■ **EXERCISE MATERIALS**
-- Start --

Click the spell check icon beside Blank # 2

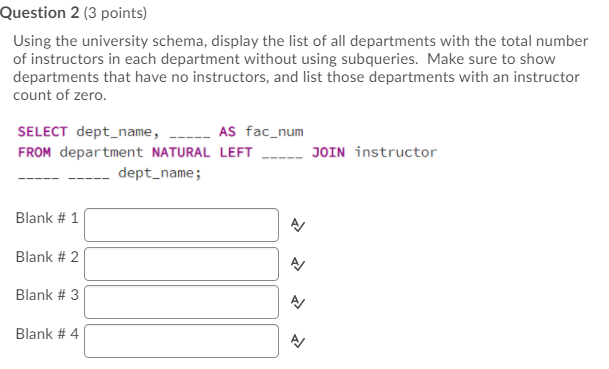point(298,264)
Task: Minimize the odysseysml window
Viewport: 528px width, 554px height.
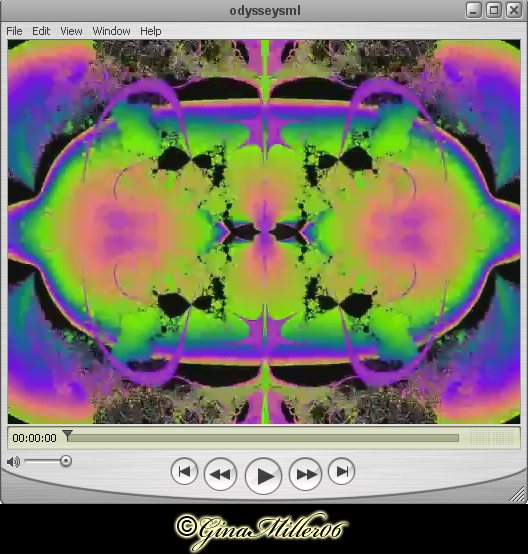Action: 474,10
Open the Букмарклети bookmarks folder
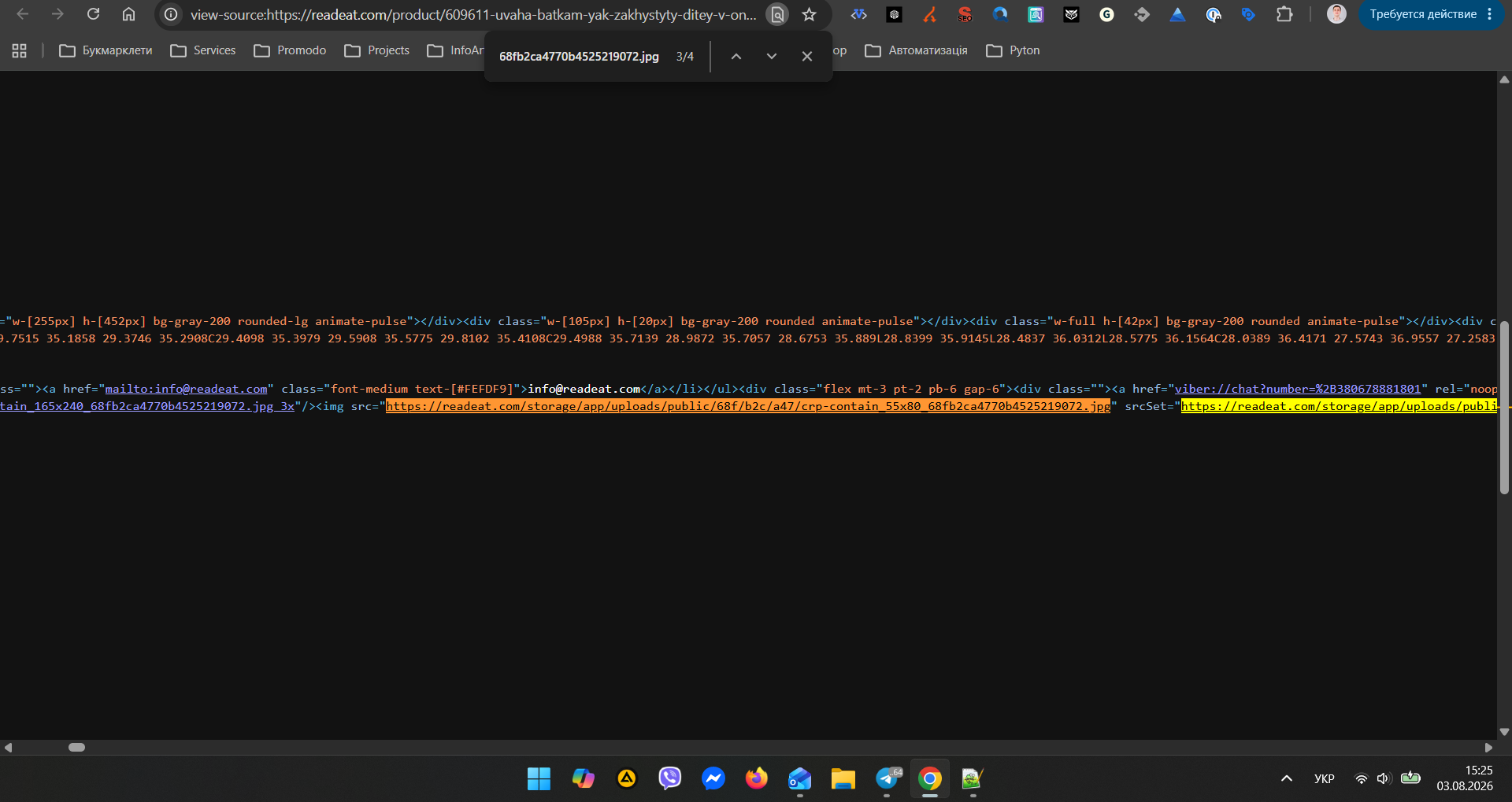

-- End --

Reproduce every line of the entries above, including the requests, and offset each coordinate in the answers by adding 79 to it. Omit the pictures.

Click the spell check icon beside Blank # 2

point(377,343)
Task: Minimize the odysseysml window
Viewport: 528px width, 554px height.
Action: 553,89
Open the Букмарклети bookmarks folder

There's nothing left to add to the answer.